## READING TEXT
-*-

Aromatase Inhibitors Do Not Increase Risk of the Most Fatal Cardiovascular Events in Breast Cancer Patients Interview with:

Reina Haque, PhD, MPH Research scientist Department of Research & Evaluation Kaiser Permanente Southern California Pasadena Calif

Dr. Reina Haque

Reina Haque, PhD MPH
Research scientist
Kaiser Permanente Southern California Department of Research & Evaluation What is the background for this study? What are the main findings?

Dr. Haque: The study fills an important knowledge gap about the long-term association of aromatase inhibitors on cardiovascular disease risk in breast cancer survivors.

This was a retrospective cohort study that included a cohort of 13,273 postmenopausal breast cancer survivors who were diagnosed with breast cancer, either estrogen or progesterone receptor positive, from 1991 to 2010. The patients were followed through 2011, or a maximum of 21 years. The study participants were divided into four groups based on the drugs they received: 31.7 percent were treated only with tamoxifen; 28.6 percent only with aromatase inhibitors; 20.2 percent used both; and 19.4 percent did not use any of these drugs. These oral drugs are used to combat breast cancer recurrence, but may have long-term side effects on other organs.

-*-

## EXERCISE PROMPT
In the interview about aromatase inhibitors, what percentage of the study participants were treated only with tamoxifen?

## INFORMATION
-*-

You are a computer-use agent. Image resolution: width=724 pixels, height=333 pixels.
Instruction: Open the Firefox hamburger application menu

-*-

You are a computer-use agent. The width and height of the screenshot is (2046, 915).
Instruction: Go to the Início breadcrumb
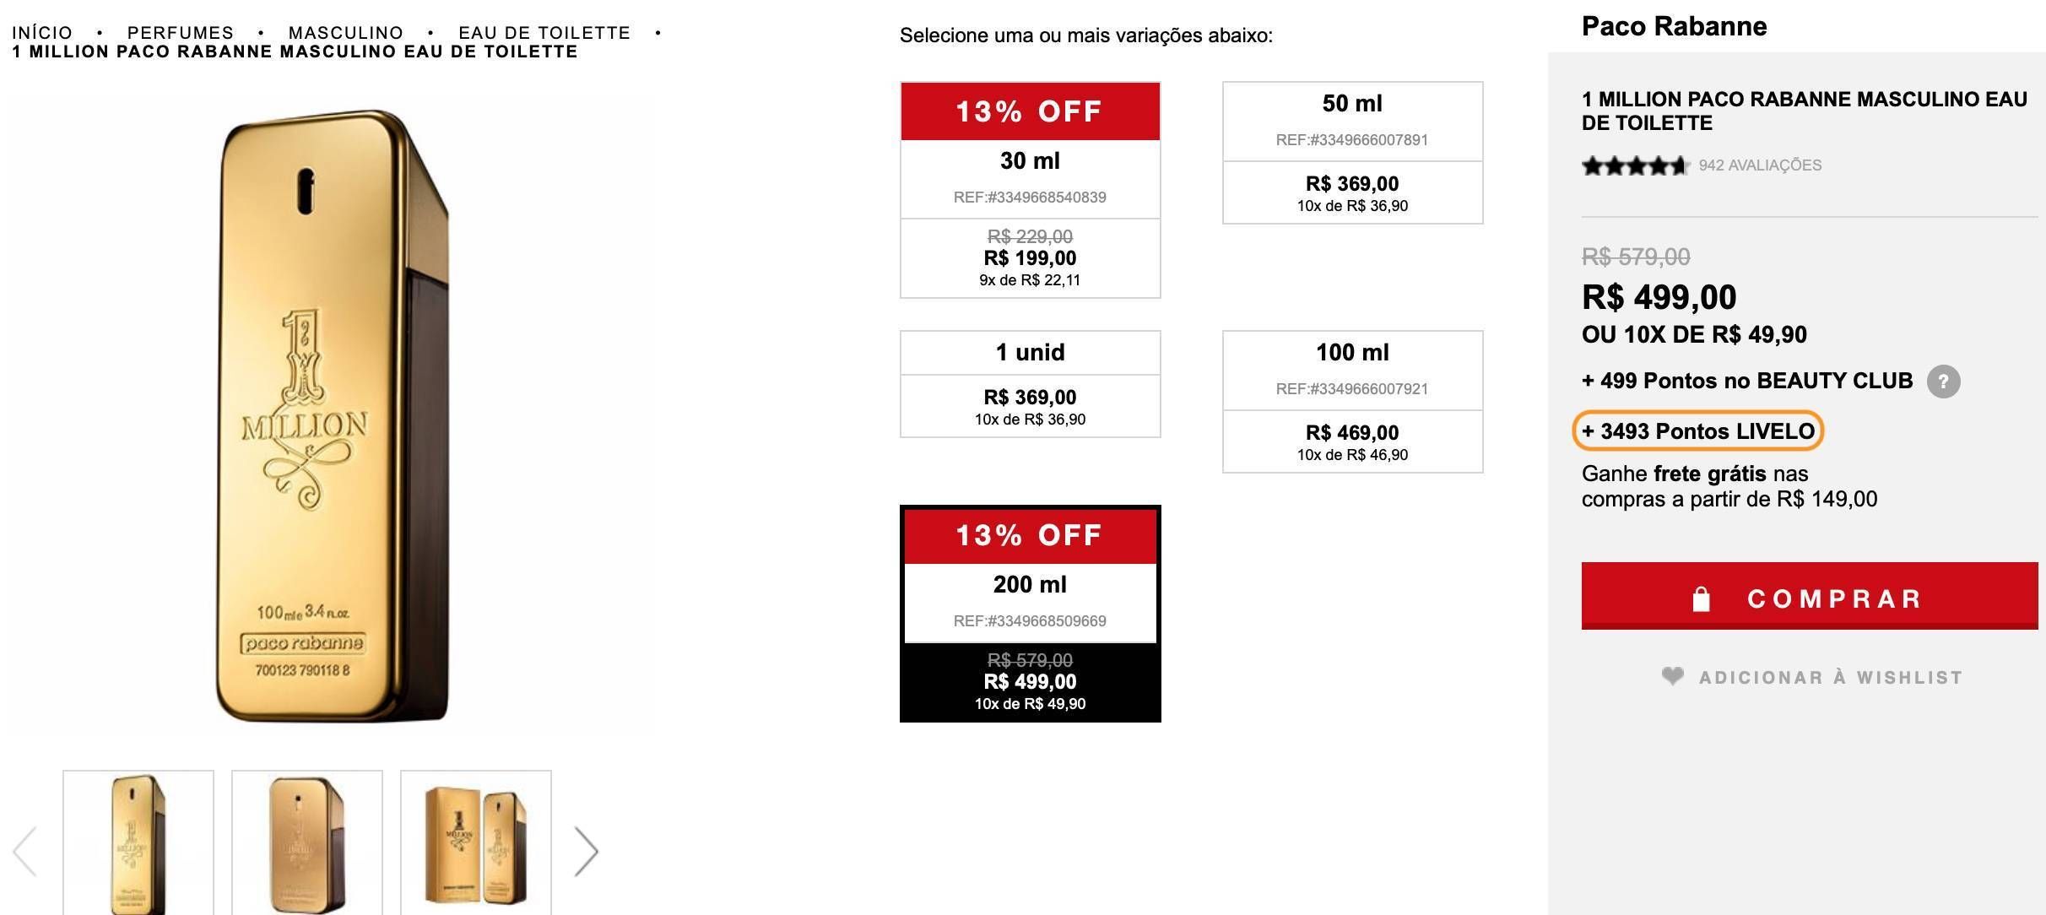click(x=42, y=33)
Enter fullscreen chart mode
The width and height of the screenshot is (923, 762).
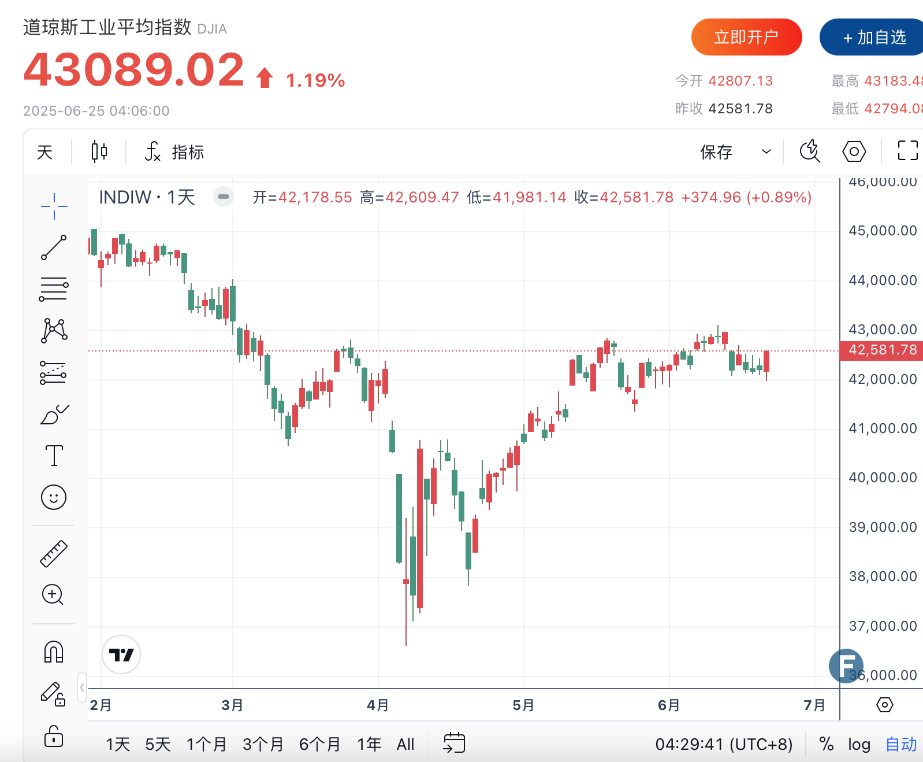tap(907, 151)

-*-

## TASK OUTPUT
31.7 percent